In an investigation that is almost stunning for the confusion it caused among admins., Lantern staff writers Thomas Bradley and Sarah Stemen were given numerous runarounds that boiled down to one basic sentiment: There is no current organized, itemized list outlining how the rec fees are spent.  Yikes.

It is not an inconsiderable oversight given the amount of the expense, especially as it pertains to the larger student fees culture at many schools worldwide.  For example, as Bradley and Stemen wrote, “Fees such as the Rec Sports fee, the Student Activity fee, the Student Legal Services fee, the Student Union Facility fee and the COTA Bus Service fee are not included in the posted cost of tuition. . . . In a four-year period, students at OSU pay $3,676 in required fees.
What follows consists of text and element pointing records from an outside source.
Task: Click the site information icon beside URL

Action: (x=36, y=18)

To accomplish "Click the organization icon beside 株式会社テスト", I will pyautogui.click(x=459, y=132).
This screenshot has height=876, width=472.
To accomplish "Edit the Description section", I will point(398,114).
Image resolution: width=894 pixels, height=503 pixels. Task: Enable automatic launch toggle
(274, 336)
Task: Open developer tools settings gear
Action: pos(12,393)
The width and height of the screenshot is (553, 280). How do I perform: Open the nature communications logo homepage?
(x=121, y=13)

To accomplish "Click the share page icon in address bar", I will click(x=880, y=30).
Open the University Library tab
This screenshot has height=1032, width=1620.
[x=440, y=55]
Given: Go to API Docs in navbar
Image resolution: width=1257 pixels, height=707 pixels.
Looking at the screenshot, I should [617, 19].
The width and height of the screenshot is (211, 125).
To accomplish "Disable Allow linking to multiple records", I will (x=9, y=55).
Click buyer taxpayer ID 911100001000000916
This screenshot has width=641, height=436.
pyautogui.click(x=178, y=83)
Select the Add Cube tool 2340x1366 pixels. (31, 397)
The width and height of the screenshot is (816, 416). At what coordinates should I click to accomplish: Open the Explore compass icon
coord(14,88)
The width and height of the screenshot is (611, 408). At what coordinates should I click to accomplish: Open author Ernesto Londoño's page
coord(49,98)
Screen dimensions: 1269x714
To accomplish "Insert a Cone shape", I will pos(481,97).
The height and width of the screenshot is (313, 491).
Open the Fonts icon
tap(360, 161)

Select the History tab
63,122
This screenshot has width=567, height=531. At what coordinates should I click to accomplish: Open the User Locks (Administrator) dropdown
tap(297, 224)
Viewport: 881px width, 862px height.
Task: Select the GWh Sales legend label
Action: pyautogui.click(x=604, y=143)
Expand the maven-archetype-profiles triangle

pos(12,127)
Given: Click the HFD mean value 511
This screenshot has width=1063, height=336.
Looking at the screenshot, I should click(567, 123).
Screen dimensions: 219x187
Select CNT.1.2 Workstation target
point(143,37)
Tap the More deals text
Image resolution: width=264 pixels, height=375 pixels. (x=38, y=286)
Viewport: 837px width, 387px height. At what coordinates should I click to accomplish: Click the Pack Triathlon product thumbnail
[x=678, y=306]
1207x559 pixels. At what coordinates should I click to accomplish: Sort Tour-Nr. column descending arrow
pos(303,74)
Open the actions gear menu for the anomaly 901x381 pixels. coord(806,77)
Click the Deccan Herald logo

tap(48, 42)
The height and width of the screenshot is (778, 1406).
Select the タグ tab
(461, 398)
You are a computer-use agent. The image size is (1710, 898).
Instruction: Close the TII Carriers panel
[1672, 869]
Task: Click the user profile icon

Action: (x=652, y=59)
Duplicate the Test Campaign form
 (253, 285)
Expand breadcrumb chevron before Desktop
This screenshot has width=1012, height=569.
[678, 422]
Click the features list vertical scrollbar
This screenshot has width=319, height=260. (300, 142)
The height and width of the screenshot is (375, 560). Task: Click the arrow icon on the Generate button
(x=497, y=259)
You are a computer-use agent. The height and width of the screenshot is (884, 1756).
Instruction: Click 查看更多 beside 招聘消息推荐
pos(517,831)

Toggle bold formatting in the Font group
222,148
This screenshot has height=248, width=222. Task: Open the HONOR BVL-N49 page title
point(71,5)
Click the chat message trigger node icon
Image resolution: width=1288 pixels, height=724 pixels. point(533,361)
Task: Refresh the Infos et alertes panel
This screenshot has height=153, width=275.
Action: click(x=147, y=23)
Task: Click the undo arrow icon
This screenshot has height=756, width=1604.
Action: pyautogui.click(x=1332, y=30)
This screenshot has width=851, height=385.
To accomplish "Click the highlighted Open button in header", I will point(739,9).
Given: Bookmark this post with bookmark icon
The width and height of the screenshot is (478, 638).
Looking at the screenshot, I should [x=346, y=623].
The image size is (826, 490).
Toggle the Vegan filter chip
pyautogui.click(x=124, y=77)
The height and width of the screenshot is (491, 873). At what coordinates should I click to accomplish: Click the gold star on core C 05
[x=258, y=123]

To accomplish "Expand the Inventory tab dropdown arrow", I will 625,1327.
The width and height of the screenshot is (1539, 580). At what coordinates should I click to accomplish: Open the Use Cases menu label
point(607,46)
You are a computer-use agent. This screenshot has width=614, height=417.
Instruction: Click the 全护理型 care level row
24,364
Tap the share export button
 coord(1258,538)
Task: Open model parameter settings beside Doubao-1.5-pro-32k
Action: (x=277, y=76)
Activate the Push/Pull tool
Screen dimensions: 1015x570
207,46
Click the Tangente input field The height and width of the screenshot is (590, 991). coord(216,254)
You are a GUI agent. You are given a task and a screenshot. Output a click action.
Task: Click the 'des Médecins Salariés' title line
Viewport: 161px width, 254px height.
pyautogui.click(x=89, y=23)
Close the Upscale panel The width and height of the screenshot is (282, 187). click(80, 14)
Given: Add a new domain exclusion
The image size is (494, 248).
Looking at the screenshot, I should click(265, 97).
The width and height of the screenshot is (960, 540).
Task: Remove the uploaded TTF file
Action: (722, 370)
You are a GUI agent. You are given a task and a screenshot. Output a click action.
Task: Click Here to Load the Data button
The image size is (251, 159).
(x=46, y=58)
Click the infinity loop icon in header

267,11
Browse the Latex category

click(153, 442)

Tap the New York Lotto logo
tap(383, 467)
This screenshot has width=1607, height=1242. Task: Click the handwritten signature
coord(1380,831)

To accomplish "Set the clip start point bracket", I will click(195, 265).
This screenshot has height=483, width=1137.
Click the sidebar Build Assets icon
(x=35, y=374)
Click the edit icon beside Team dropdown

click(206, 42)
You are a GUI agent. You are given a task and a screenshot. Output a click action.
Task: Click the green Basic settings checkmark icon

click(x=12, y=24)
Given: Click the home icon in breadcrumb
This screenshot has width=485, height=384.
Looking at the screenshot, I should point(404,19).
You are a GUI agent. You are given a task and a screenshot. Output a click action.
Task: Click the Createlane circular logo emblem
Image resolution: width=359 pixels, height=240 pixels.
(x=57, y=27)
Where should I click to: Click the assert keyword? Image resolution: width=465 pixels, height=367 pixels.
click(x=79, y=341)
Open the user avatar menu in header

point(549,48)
Bottom line: It’s time for some recreational, and financial, reporting.

Related Questions

What are the student recreational services offered at your school?  What are students’ assessments of their quality, popularity, and financial worth?  In respect to the latter, how much do students pay in rec fees, individually and in total?  Who is in charge of the related funds?  What is the decision process on how to utilize the money?  What input do students have?  What would students like to see added or improved within the current rec landscape?  How much do the rec fees compare to other fees paid by students?  And in deference to the fantastic Lantern infographic below, how does your school’s rec fees compare to the fee-age at other area schools or schools in your athletics conference or schools of similar size nationwide?

Multimedia Options

1) On the off-chance your school is organized and has an itemized breakdown of how rec fee funding is spent, offer a photo slideshow of the various uniforms, equipment, employees, and facilities receiving fee money with captions confirming the amount spent on each.  2) Capture a video report of an activity or service funded by the rec fees that is not on most students’ radar or surging in popularity.  This semester, it’s Zumba3) Or show the rec fees in action at a time most students aren’t awake or in a sporting mood.  For example, tell the story of the 24-hour fitness center at 2 a.m. on a weekend night, focusing on the stories of the student working there and those working out at that odd hour.

Offbeat Option

Follow a ragtag recreational sports team with a crazy name from its first practice to its amazing playoff run— capturing the joy of sport, the priceless camaraderie, and the varying quality of the athletic talent displayed along the way.  While rec/club/intramural sports are often left out of student press coverage in favor or interscholastic awesomeness, many of the students who compete bring true zeal and interesting back-stories to their fields of play that deserve an occasional spotlight.